Assuming Marks is right about the weakness of the findings on which the APA’s verdict was based, how many advocates of same-sex marriage or adoption by gay and lesbian parents will consider changing their view? How many would back away from their support for gay marriage in the light of anything social science might say? I’d estimate the number at, roughly, zero. Conversely, suppose Marks’s paper had demonstrated that the APA’s declaration was even more firmly supported than previously realized. How many principled opponents of gay marriage would change their minds? My estimate wouldn’t vary.
In the same issue of Social Science Research, University of Texas sociologist Mark Regnerus publishes the results of a large national study, based on interviews with a random sample of 15,000 young adults (ages 18 to 39) about their families, upbringing, and life experiences. Regnerus’s bottom line: Children raised by their biological mother and father in stable families tended to turn out better than those whose parents had been in same-sex relationships. Even after controlling for age, race, gender, as well as subjective factors, such as being bullied as a youth, the findings were stark. Children raised by one or more gay parents, Regnerus wrote in an essay on Slate, “were more apt to report being unemployed, less healthy, more depressed.”
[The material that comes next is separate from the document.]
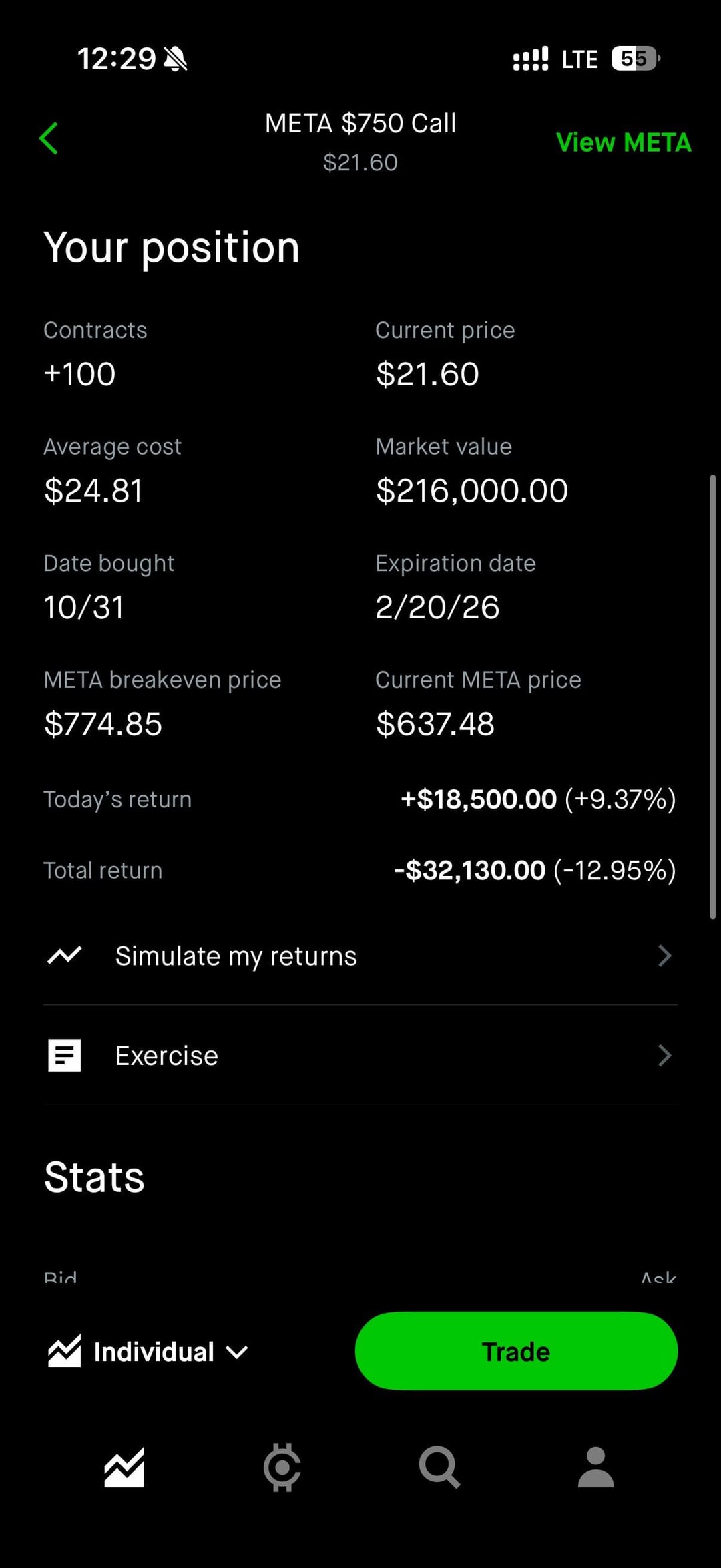The height and width of the screenshot is (1568, 721).
Task: Open the View META link
Action: tap(623, 142)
Regnerus’s methodology has been sharply disparaged. Even some scholars who oppose same-sex marriage have underscored its weaknesses. And Regnerus himself acknowledges that outcomes might be very different for kids being raised by same-sex parents today, “in an era that is more accepting and supportive of gay and lesbian couples.”
But even if his methodology were unassailable, would it change the larger debate over homosexuality and same-sex marriage? If you believe legalizing gay marriage is a matter of fundamental fairness, no scholarly study is likely to turn you around. And if you regard same-sex marriage as inherently immoral or absurd, a shelf of scientific journals touting its benefits won’t convince you otherwise.
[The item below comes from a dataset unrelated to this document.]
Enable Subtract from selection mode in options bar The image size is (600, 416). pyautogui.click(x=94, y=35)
We like to think of ourselves as rational creatures with a healthy respect for facts and logic and science. And yet when it comes to the most controversial questions of public policy — gun ownership, abortion, church-state separation, waterboarding, illegal immigration, you name it — does anybody start with the data and only then decide where to stand? Most of us move in the other direction.
In 2008, ABC’s Charles Gibson asked Barack Obama why he wanted to raise capital-gains taxes, given that higher rates typically lead to lower revenue. Obama answered, “What I’ve said is that I would look at raising the capital-gains tax for purposes of fairness.” To Obama, raising tax rates was a moral imperative (“fairness”); revenue statistics were secondary.
Another example: Death-penalty proponents and opponents frequently wrangle over the deterrent effect of executing murderers. Yet even if the issue of deterrence could be definitively settled, advocates on both sides agree the debate over capital punishment would go on, as polarized as ever.
Science and research matter, of course. But when minds change on fraught public controversies, it is generally in response to personal circumstances, an emotional appeal, or societal pressure. Peer-reviewed scholarship, no matter how impressive, rarely has the power to shift us.